“O orientador é uma ponte. Uma ponte que o orientando atravessa, e então a ponte se desfaz”. A frase de Valdete Niehues traduz uma fala de quase todos os orientadores de monografia – tem que haver uma relação de confiança entre aluno e professor. Acontece, entretanto, que após a apresentação de alguns trabalhos começa a argüição, praticamente um bombardeio, no qual os avaliadores destroem aspectos relacionados à estrutura e às limitações no pensamento crítico. O público olha para o pobre com pena e se pergunta: como é que o orientador não viu uma coisa dessas?
Começa então uma discussão infinda: qual é o limite do orientador? Uma resposta comum é de que o trabalho é do aluno, os erros são do autor. O professor Silnei Soares diz que pode acontecer de o professor apontar erros e o orientando ainda assim persistir neles. Contudo, isso não é uma regra, pois para Silnei, às vezes a banca usa critérios muito rigorosos, que nem o orientador espera.

EXTRATO DE DADOS:
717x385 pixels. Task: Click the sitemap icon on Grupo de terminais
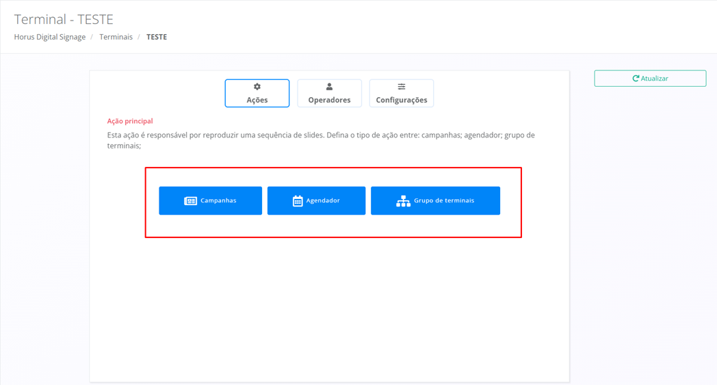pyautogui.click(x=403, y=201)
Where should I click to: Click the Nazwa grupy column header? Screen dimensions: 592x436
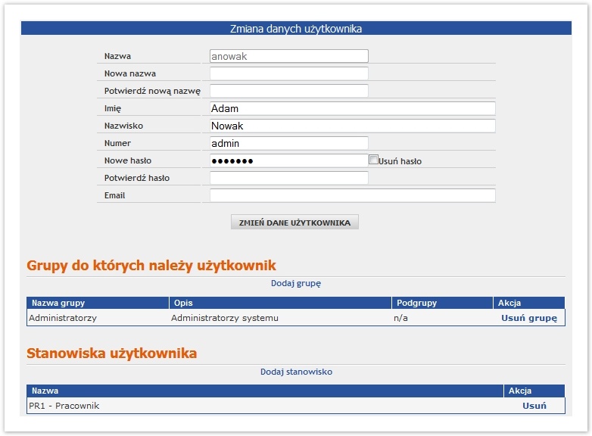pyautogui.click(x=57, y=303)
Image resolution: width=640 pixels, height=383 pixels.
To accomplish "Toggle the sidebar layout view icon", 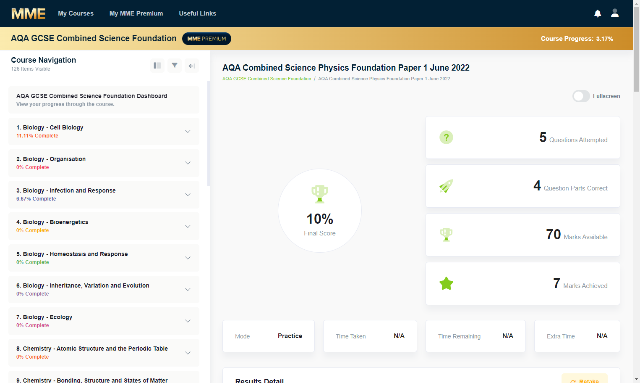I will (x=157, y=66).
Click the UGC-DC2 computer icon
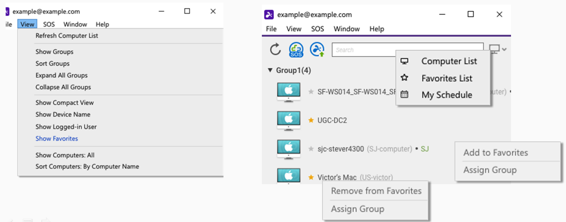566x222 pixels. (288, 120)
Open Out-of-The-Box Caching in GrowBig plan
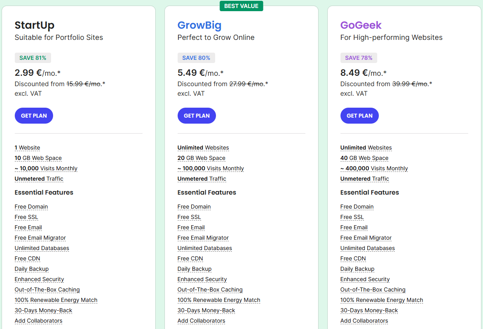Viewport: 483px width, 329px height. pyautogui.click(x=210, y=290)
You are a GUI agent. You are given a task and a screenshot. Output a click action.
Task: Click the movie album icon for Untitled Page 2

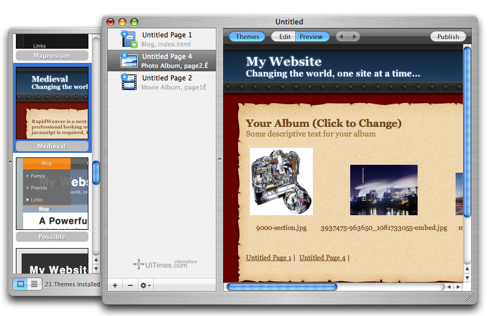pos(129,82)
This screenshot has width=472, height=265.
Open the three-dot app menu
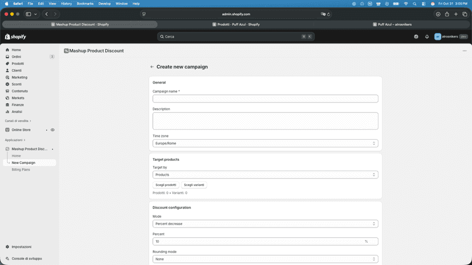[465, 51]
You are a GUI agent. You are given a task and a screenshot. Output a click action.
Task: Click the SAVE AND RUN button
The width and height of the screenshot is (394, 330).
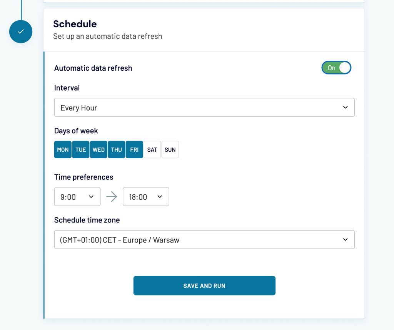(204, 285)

INSTRUÇÕES:
Reescreva o trecho do texto sobre orientadores de monografia que vai de "Começa então uma" até "o orientador espera.", passando a chamar "orientador" de "supervisor".

PROBLEMA RESOLVIDO:
Começa então uma discussão infinda: qual é o limite do supervisor? Uma resposta comum é de que o trabalho é do aluno, os erros são do autor. O professor Silnei Soares diz que pode acontecer de o professor apontar erros e o orientando ainda assim persistir neles. Contudo, isso não é uma regra, pois para Silnei, às vezes a banca usa critérios muito rigorosos, que nem o supervisor espera.